Intreccio di scampoli - 31 dicembre - Alessandria - recensione



“Questo è un luogo dove perdersi”.  La vecchia fabbrica Borsalino, un luogo della memoria  e un simbolo dell’eleganza di generazioni, suggestiona ancora e trasmette ricordi che appartengono a chi ci ha preceduto.
  La moda e la memoria sono donne che discutono e impongono la loro supremazia, mentre intrattengono i visitatori, nell’atrio della fabbrica, in attesa di un percorso nel museo del cappello. Il ritmo delle battute è ironico e incalzante, mentre vengono sciorinati aneddoti e dati su nomi di cappelli e di indumenti che hanno fatto la storia del costume. Termini inconsueti come lobbia o berretto frigio innescano episodi e rapidi scambi di battute sdrammatizzanti. 
Brave le attrici che riescono ad interessare e a coinvolgere una folla veramente numerosa ed eterogenea di spettatori. Stupisce l’organizzazione e la leggerezza scherzosa con cui vengono formati 3 gruppi al fine di rendere possibile un itinerario teatrale nelle sale del museo. Tutto pare fatto giocosamente e con la collaborazione degli spettatori stessi , visibilmente divertiti sia dalla recitazione che dai particolari tecnici della suddivisione. 

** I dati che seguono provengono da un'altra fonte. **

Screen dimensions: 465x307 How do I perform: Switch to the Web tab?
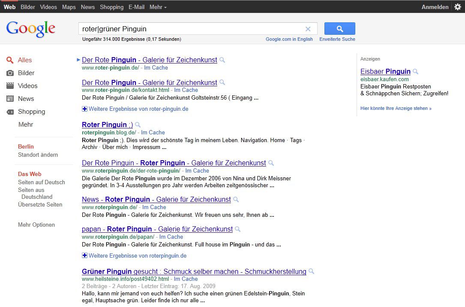click(9, 7)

Una digressione brillante e dal tono enfatico sulle mani, protagoniste del lavoro manuale e rivelatrici, secondo l’arte della chirognostica, della personalità dell’individuo, coinvolge con una comicità da intrattenitore da fiera e con la musica di una fisarmonica.  A tratti è spontaneo ricordare quanto le mani siano state strumento di fatica e di lavoro interminabile.
 Al piano superiore, nel cuore dell’edificio, una “borsalina” racconta cosa la fabbrica, per una donna di un’epoca a noi ormai lontana, significasse: la possibilità di affrancare la famiglia dalla povertà, l’orgoglio di guadagnare e di uscire dal ruolo di donna di casa, l’aspirazione, con un salario in più, di far studiare i figli. Tutto ciò fronteggiando l’ingiustizia del minor salario rispetto agli uomini, gli sguardi alle gonne al vento, durante il tragitto in bicicletta per andare al lavoro, e le critiche a priori a chi, per lavorare, veniva tacciata di trascurare la famiglia. Il tono della recitazione è semplice, dimesso e privo di enfasi, l’effetto è toccante.
Infine il mito dei 150 anni del cappello Borsalino, un simbolo che incontriamo nella sala campioni della ex fabbrica  e che, impersonato  in modo convincente, ora sostenuto ora sentimentale, ci  fa vivere, attraverso i cappelli che popolano la stanza, storie di vita passata.  La pinzatura del cappello non fu solo una moda, ma la giusta forma per consentire ai gentiluomini di togliersi comodamente il cappello al cospetto delle signore, un gesto che si è perso nel tempo e che suscita una dolce nostalgia di forme cavalleresche. Colpisce la leggerezza e l’apparente facilità nel rievocare, con una recitazione efficace e naturale, scene d’epoca che ci scorrono sotto gli occhi.
L’ultima serata dell’anno al museo si conclude con i cori gospel dei  “Joy Singers Choir” mentre il pensiero corre a quanta bellezza e quanta fatica hanno avuto origine e luogo in questi muri. La scelta di una fine d’anno teatrale scherzosa ma, al contempo, dal tema ben radicato nella nostra città e nel nostro passato, è stata coraggiosa e vincente perché apprezzata da un pubblico numeroso e divertito. Uno spettacolo che speriamo venga replicato in altre occasioni.